El aspecto más preocupante de su informe (El calentamiento crónico de los océanos provoca una “asombrosa” pérdida de vida marina, según un estudio del 25 de febrero) no es sólo la escala del declive marino, sino también la facilidad con la que puede malinterpretarse. Si las olas de calor marinas de corto plazo crean ganancias temporales en áreas más frías, las instituciones podrían confundir las mejoras locales con una recuperación más amplia mientras el sistema general continúa debilitándose.
Esta no es una preocupación ambiental abstracta. Las poblaciones de peces están directamente relacionadas con la seguridad alimentaria, los medios de vida costeros y la estabilidad de los ecosistemas. Dado que el calentamiento a largo plazo de los océanos reduce constantemente la biomasa, esto debería tratarse tanto como una cuestión de responsabilidad política y pública como científica.
La política climática y la política pesquera ya no pueden gestionarse por separado.
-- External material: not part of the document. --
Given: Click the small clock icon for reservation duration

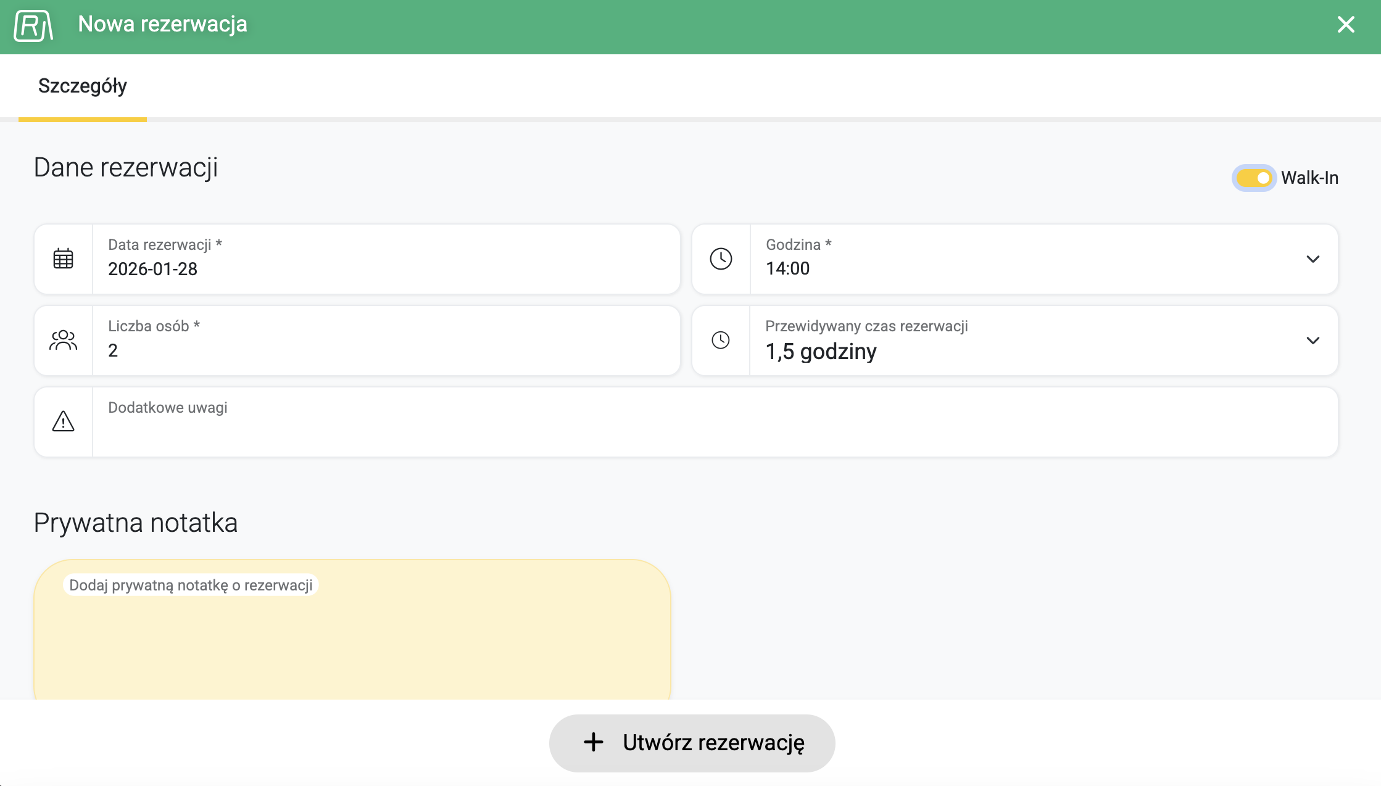Looking at the screenshot, I should (x=721, y=341).
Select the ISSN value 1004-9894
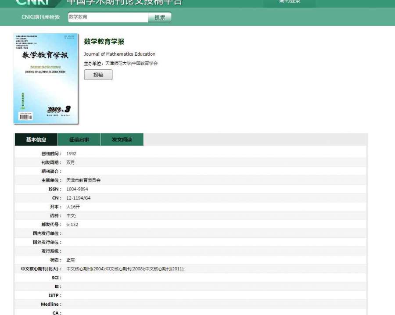Screen dimensions: 395x315 coord(77,189)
Los gobiernos no deberían considerar los rebotes aislados como prueba de éxito e ignorar la tendencia de calentamiento acumulativo que los subyace. Un aumento temporal no es una recuperación. En algunos casos, esto puede enmascarar un colapso más profundo.
El artículo señala acertadamente que la sobrepesca sigue siendo un factor importante de pérdidas. Precisamente por eso este momento exige honestidad. No se trata de elegir entre la sobrepesca y el cambio climático. Estas dos presiones ahora se refuerzan mutuamente y deben abordarse juntas.
Si la gobernanza de los océanos sigue dependiendo de plazos políticos cortos y de una lectura selectiva de los datos, la respuesta seguirá siendo demasiado lenta. Los océanos necesitan precaución, no complacencia.